• _PROVIDED ENTRIES_:
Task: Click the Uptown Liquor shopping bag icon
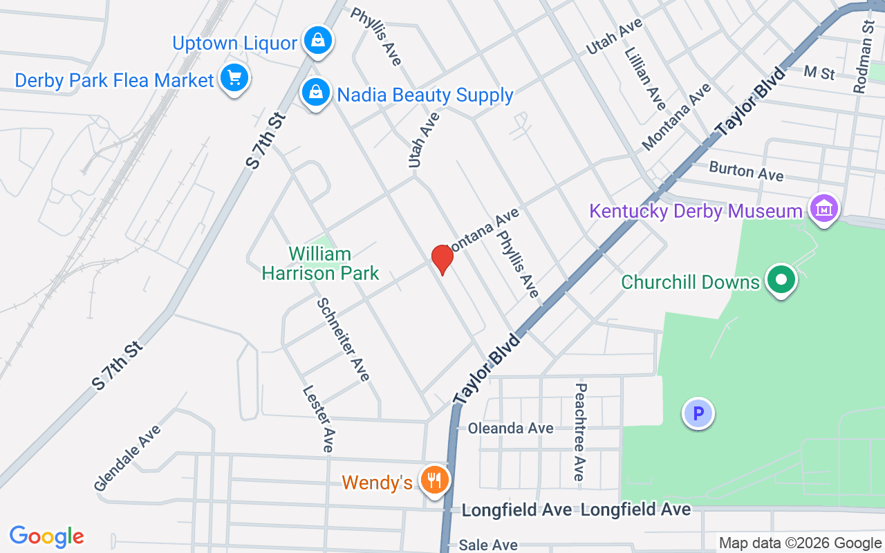317,41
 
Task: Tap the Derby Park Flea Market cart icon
234,79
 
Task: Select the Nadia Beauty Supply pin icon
315,93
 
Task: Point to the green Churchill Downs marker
782,281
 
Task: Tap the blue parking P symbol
698,414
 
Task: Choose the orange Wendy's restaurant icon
434,480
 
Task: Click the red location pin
442,260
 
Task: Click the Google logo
47,536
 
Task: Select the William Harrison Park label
320,263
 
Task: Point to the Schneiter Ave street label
344,339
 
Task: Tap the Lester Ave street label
319,418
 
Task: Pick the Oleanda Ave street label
511,429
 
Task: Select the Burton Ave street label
746,171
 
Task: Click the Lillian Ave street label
644,78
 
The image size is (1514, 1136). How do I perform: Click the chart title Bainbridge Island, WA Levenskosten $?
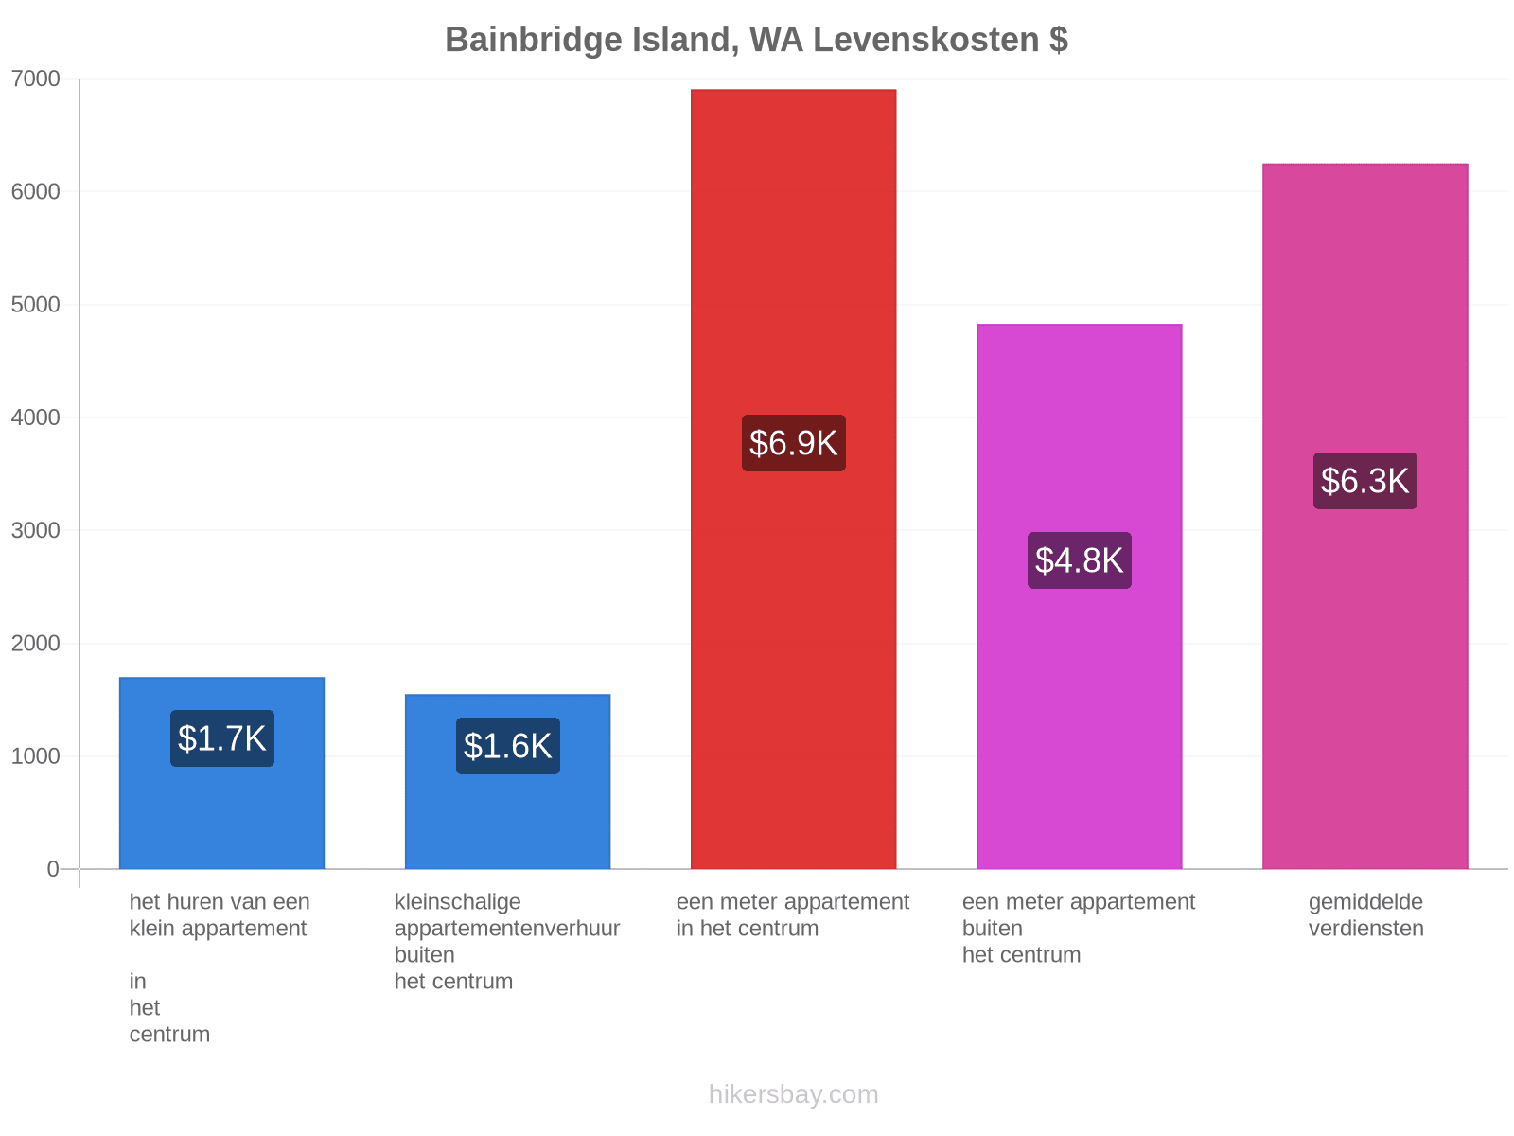tap(756, 40)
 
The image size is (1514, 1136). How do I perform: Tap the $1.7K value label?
tap(222, 738)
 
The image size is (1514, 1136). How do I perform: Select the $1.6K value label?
tap(507, 746)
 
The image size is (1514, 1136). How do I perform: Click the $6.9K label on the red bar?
tap(793, 443)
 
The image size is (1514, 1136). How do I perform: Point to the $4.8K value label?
tap(1080, 560)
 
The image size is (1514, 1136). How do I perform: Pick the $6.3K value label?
tap(1365, 481)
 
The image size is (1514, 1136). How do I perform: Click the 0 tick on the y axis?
tap(53, 869)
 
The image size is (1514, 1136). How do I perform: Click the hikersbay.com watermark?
tap(793, 1094)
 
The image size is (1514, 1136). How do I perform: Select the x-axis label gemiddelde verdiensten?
tap(1365, 915)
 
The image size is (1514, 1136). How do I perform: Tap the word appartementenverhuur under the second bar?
tap(507, 929)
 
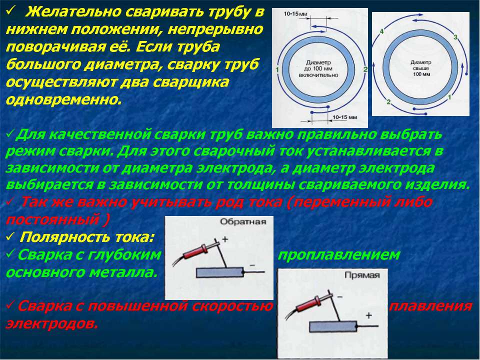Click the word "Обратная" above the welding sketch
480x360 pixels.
243,222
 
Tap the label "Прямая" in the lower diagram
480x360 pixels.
362,275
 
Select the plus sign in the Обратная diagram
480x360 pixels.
225,239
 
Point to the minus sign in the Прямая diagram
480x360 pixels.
340,296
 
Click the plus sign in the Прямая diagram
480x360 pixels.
368,315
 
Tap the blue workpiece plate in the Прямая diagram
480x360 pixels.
333,326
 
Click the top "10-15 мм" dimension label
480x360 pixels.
296,14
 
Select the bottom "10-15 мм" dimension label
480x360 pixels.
344,117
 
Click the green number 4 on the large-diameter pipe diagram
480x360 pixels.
381,31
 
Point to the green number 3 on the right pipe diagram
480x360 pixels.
455,38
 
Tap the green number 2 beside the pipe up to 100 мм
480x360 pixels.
365,70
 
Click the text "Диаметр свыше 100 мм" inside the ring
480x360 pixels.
421,68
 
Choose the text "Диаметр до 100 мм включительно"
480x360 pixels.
318,68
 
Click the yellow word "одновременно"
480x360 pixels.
64,100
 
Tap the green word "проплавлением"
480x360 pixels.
338,254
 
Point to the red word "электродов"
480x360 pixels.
52,324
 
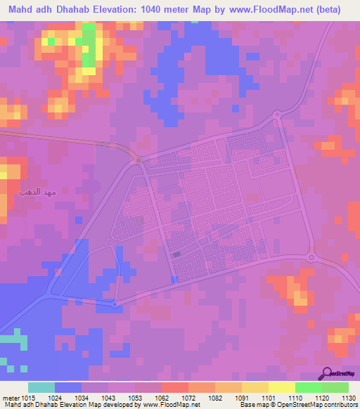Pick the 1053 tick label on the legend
coord(135,397)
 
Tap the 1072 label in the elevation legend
coord(188,397)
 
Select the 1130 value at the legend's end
coord(347,397)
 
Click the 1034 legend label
coord(82,397)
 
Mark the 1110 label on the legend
coord(295,397)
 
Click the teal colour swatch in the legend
coord(41,387)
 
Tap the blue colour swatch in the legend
coord(68,387)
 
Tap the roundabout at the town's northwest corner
coord(139,160)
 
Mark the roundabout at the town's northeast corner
coord(277,114)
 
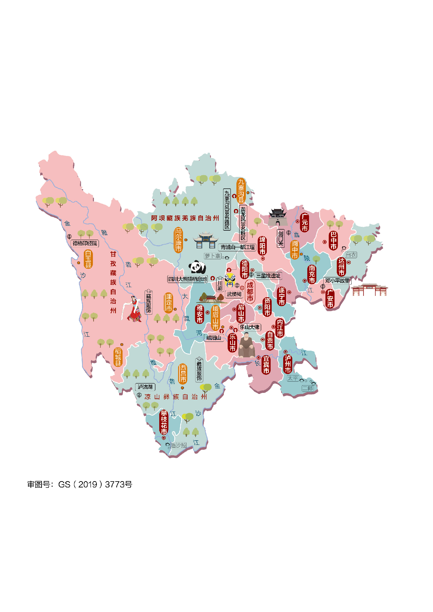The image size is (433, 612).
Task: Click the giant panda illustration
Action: click(x=197, y=267)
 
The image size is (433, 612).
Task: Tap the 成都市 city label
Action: click(x=250, y=292)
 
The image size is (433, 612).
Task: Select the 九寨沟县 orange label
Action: click(x=241, y=191)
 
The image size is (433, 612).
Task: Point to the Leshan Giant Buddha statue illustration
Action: click(x=247, y=345)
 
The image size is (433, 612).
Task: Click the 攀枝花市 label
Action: click(x=164, y=423)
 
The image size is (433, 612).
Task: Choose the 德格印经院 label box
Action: click(x=85, y=243)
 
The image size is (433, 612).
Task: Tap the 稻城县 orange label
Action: click(x=118, y=357)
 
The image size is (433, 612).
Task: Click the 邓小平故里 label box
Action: click(x=337, y=281)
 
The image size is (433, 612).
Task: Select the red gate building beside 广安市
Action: click(x=369, y=290)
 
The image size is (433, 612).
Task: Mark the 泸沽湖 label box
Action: click(x=145, y=387)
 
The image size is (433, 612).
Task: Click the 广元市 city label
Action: click(x=304, y=223)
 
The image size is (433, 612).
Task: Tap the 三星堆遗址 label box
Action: click(x=268, y=276)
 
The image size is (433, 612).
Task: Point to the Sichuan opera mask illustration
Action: click(x=230, y=279)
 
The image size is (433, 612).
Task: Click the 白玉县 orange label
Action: click(x=88, y=259)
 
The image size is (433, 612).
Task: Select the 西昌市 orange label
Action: click(x=183, y=374)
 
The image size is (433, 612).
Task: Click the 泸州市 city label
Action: click(x=288, y=364)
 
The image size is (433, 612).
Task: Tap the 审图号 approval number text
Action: click(x=80, y=484)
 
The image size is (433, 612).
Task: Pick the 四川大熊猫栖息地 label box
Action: click(x=188, y=279)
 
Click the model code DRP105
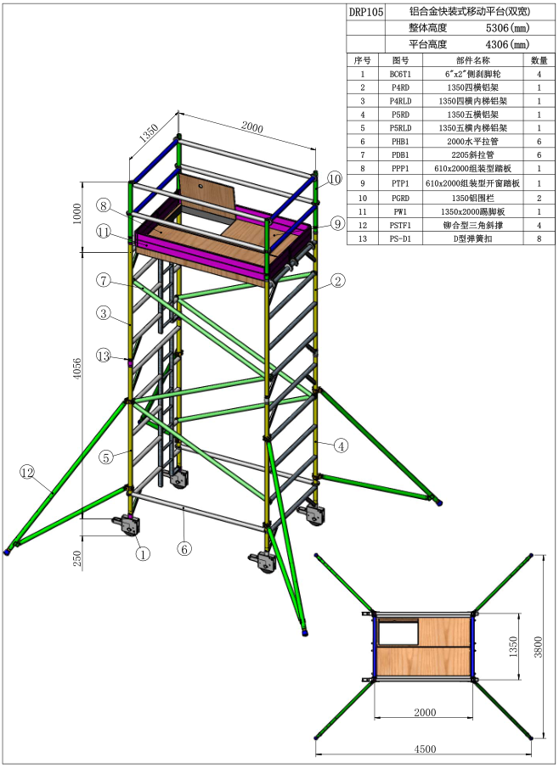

• _TASK OBJECTIVE_: Rewrite every line of the items above as a numbered list. Skip blank lines and leave the pictures out.

• _SOLUTION FOR THIS EXERCISE_:
1. Task: Click the Uptown Liquor shopping bag icon
2. 317,41
3. Task: Tap the Derby Park Flea Market cart icon
4. 234,79
5. Task: Select the Nadia Beauty Supply pin icon
6. 315,93
7. Task: Point to the green Churchill Downs marker
8. 782,281
9. Task: Tap the blue parking P symbol
10. 698,414
11. Task: Choose the orange Wendy's restaurant icon
12. 434,480
13. Task: Click the red location pin
14. 442,260
15. Task: Click the Google logo
16. 47,536
17. Task: Select the William Harrison Park label
18. 320,263
19. Task: Point to the Schneiter Ave street label
20. 344,339
21. Task: Tap the Lester Ave street label
22. 319,418
23. Task: Pick the Oleanda Ave street label
24. 511,429
25. Task: Select the Burton Ave street label
26. 746,171
27. Task: Click the Lillian Ave street label
28. 644,78
29. The image size is (1514, 1136). How do I perform: Click the chart title Bainbridge Island, WA Levenskosten $?
30. tap(756, 40)
31. The image size is (1514, 1136). How do I perform: Tap the $1.7K value label?
32. tap(222, 738)
33. The image size is (1514, 1136). How do I perform: Select the $1.6K value label?
34. tap(507, 746)
35. The image size is (1514, 1136). How do I perform: Click the $6.9K label on the red bar?
36. tap(793, 443)
37. The image size is (1514, 1136). How do I perform: Point to the $4.8K value label?
38. tap(1080, 560)
39. The image size is (1514, 1136). How do I perform: Pick the $6.3K value label?
40. tap(1365, 481)
41. The image size is (1514, 1136). How do I perform: Click the 0 tick on the y axis?
42. tap(53, 869)
43. The image size is (1514, 1136). How do I perform: Click the hikersbay.com watermark?
44. tap(793, 1094)
45. The image size is (1514, 1136). How do I perform: Select the x-axis label gemiddelde verdiensten?
46. tap(1365, 915)
47. The image size is (1514, 1136). How do I perform: Tap the word appartementenverhuur under the second bar?
48. tap(507, 929)
49. Click the word "Обратная" above the welding sketch
50. 480x360 pixels.
51. 243,222
52. Tap the label "Прямая" in the lower diagram
53. 480x360 pixels.
54. 362,275
55. Select the plus sign in the Обратная diagram
56. 480x360 pixels.
57. 225,239
58. Point to the minus sign in the Прямая diagram
59. 480x360 pixels.
60. 340,296
61. Click the plus sign in the Прямая diagram
62. 480x360 pixels.
63. 368,315
64. Tap the blue workpiece plate in the Прямая diagram
65. 480x360 pixels.
66. 333,326
67. Click the top "10-15 мм" dimension label
68. 480x360 pixels.
69. 296,14
70. Select the bottom "10-15 мм" dimension label
71. 480x360 pixels.
72. 344,117
73. Click the green number 4 on the large-diameter pipe diagram
74. 480x360 pixels.
75. 381,31
76. Point to the green number 3 on the right pipe diagram
77. 480x360 pixels.
78. 455,38
79. Tap the green number 2 beside the pipe up to 100 мм
80. 480x360 pixels.
81. 365,70
82. Click the text "Диаметр свыше 100 мм" inside the ring
83. 480x360 pixels.
84. 421,68
85. Choose the text "Диаметр до 100 мм включительно"
86. 480x360 pixels.
87. 318,68
88. Click the yellow word "одновременно"
89. 480x360 pixels.
90. 64,100
91. Tap the green word "проплавлением"
92. 480x360 pixels.
93. 338,254
94. Point to the red word "электродов"
95. 480x360 pixels.
96. 52,324
97. Pick the 1053 tick label on the legend
98. coord(135,397)
99. Tap the 1072 label in the elevation legend
100. coord(188,397)
101. Select the 1130 value at the legend's end
102. coord(347,397)
103. Click the 1034 legend label
104. coord(82,397)
105. Mark the 1110 label on the legend
106. coord(295,397)
107. Click the teal colour swatch in the legend
108. coord(41,387)
109. Tap the blue colour swatch in the legend
110. coord(68,387)
111. Tap the roundabout at the town's northwest corner
112. coord(139,160)
113. Mark the roundabout at the town's northeast corner
114. coord(277,114)
115. The image size is (433, 612).
116. Task: Click the giant panda illustration
117. Action: click(x=197, y=267)
118. The image size is (433, 612).
119. Task: Tap the 成都市 city label
120. Action: click(x=250, y=292)
121. The image size is (433, 612).
122. Task: Select the 九寨沟县 orange label
123. Action: click(x=241, y=191)
124. The image size is (433, 612).
125. Task: Point to the Leshan Giant Buddha statue illustration
126. Action: click(x=247, y=345)
127. The image size is (433, 612).
128. Task: Click the 攀枝花市 label
129. Action: click(x=164, y=423)
130. The image size is (433, 612).
131. Task: Choose the 德格印经院 label box
132. Action: click(x=85, y=243)
133. The image size is (433, 612).
134. Task: Tap the 稻城县 orange label
135. Action: click(x=118, y=357)
136. The image size is (433, 612).
137. Task: Click the 邓小平故里 label box
138. Action: click(x=337, y=281)
139. The image size is (433, 612).
140. Task: Select the red gate building beside 广安市
141. Action: click(x=369, y=290)
142. The image size is (433, 612).
143. Task: Mark the 泸沽湖 label box
144. Action: click(x=145, y=387)
145. The image size is (433, 612).
146. Task: Click the 广元市 city label
147. Action: click(x=304, y=223)
148. The image size is (433, 612).
149. Task: Tap the 三星堆遗址 label box
150. Action: click(x=268, y=276)
151. The image size is (433, 612).
152. Task: Point to the Sichuan opera mask illustration
153. Action: click(x=230, y=279)
154. The image size is (433, 612).
155. Task: Click the 白玉县 orange label
156. Action: click(x=88, y=259)
157. The image size is (433, 612).
158. Task: Select the 西昌市 orange label
159. Action: click(x=183, y=374)
160. The image size is (433, 612).
161. Task: Click the 泸州市 city label
162. Action: click(x=288, y=364)
163. The image size is (433, 612).
164. Task: Tap the 审图号 approval number text
165. Action: click(x=80, y=484)
166. The image size is (433, 612).
167. Task: Pick the 四川大熊猫栖息地 label box
168. Action: click(x=188, y=279)
169. Click the model code DRP105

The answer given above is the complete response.